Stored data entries
- - -

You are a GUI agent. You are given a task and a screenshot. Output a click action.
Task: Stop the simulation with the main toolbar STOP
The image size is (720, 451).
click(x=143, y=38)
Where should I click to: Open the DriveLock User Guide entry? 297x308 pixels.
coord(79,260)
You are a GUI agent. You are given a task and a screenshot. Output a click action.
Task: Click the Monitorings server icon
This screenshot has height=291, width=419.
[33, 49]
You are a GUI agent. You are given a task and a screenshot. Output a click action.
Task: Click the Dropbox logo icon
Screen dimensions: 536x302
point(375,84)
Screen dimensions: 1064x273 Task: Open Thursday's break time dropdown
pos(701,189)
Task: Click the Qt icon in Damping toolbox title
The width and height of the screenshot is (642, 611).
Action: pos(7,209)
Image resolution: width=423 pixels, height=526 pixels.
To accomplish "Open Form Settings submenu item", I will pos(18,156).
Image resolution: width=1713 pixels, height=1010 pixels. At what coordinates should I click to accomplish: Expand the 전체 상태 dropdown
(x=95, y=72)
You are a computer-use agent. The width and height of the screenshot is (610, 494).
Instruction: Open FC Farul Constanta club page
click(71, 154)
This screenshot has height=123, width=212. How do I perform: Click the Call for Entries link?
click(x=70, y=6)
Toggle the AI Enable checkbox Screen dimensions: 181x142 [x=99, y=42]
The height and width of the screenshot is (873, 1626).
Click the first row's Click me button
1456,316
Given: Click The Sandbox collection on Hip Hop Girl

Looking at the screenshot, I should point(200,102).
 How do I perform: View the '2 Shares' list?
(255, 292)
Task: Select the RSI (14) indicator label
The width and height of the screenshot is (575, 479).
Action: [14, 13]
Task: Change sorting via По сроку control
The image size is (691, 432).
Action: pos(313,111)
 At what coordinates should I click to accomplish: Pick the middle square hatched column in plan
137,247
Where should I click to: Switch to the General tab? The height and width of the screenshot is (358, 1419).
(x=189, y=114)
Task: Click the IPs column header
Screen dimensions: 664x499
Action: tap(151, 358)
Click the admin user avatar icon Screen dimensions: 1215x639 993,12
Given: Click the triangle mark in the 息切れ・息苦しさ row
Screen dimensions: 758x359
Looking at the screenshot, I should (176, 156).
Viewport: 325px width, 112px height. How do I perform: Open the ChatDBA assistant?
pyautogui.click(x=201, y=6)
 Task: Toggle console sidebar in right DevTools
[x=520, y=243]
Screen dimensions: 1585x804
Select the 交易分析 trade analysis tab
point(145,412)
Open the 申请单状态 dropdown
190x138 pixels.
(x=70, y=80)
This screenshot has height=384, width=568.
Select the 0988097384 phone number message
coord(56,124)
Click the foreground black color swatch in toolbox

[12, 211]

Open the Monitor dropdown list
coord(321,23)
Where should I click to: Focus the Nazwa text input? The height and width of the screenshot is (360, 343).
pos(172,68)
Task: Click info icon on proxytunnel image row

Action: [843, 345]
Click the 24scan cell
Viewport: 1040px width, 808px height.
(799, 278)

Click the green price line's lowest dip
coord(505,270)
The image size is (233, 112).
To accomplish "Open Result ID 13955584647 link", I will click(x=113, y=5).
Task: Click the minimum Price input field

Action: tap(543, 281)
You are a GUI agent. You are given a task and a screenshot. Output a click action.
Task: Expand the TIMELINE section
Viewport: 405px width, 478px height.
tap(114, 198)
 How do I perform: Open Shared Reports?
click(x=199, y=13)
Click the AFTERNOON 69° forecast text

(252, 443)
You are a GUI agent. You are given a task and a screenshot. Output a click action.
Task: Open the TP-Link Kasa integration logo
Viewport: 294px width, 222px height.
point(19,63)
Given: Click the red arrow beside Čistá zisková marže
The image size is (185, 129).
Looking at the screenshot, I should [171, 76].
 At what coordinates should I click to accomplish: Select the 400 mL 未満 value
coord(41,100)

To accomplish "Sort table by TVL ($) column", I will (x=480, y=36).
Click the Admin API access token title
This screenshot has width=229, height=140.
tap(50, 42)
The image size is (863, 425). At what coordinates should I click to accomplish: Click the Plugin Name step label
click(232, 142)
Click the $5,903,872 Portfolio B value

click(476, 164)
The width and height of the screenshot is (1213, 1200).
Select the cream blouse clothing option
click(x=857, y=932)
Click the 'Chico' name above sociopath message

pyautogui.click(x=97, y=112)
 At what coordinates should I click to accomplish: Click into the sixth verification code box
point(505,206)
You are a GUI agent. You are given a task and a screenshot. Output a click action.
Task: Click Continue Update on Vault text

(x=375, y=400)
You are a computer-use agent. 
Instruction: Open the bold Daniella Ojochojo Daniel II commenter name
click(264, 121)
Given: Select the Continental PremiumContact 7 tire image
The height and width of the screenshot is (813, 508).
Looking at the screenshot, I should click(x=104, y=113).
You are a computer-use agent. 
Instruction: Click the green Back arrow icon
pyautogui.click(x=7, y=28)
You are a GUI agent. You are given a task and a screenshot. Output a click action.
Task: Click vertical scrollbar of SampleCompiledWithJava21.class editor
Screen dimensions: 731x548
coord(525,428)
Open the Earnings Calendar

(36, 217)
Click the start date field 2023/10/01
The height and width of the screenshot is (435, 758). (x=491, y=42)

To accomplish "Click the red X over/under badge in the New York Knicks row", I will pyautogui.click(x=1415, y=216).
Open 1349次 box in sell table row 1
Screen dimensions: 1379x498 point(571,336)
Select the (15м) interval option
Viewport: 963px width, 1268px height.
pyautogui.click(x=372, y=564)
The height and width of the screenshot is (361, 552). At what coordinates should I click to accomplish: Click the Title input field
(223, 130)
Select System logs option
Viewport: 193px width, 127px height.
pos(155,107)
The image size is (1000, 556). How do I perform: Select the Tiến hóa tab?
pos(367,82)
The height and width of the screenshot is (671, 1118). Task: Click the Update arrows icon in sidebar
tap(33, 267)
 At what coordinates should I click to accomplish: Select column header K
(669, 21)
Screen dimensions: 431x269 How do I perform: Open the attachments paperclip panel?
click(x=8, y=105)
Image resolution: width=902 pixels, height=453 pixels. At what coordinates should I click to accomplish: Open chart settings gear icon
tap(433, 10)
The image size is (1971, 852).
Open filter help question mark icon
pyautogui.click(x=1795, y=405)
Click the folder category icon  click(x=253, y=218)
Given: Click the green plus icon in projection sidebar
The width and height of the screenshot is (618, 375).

- - -

Task.
Send back the lines of the records word for word, from the very first through the line containing "Image resolution: width=423".

Exercise result.
You are a GUI agent. You are given a task and a screenshot. Output a click action.
Task: Stop the simulation with the main toolbar STOP
The image size is (720, 451).
click(x=143, y=38)
Where should I click to: Open the DriveLock User Guide entry? 297x308 pixels.
coord(79,260)
You are a GUI agent. You are given a task and a screenshot. Output a click action.
Task: Click the Monitorings server icon
This screenshot has height=291, width=419.
[33, 49]
You are a GUI agent. You are given a task and a screenshot. Output a click action.
Task: Click the Dropbox logo icon
Screen dimensions: 536x302
point(375,84)
Screen dimensions: 1064x273 Task: Open Thursday's break time dropdown
pos(701,189)
Task: Click the Qt icon in Damping toolbox title
The width and height of the screenshot is (642, 611).
Action: pos(7,209)
Image resolution: width=423 pixels, height=526 pixels.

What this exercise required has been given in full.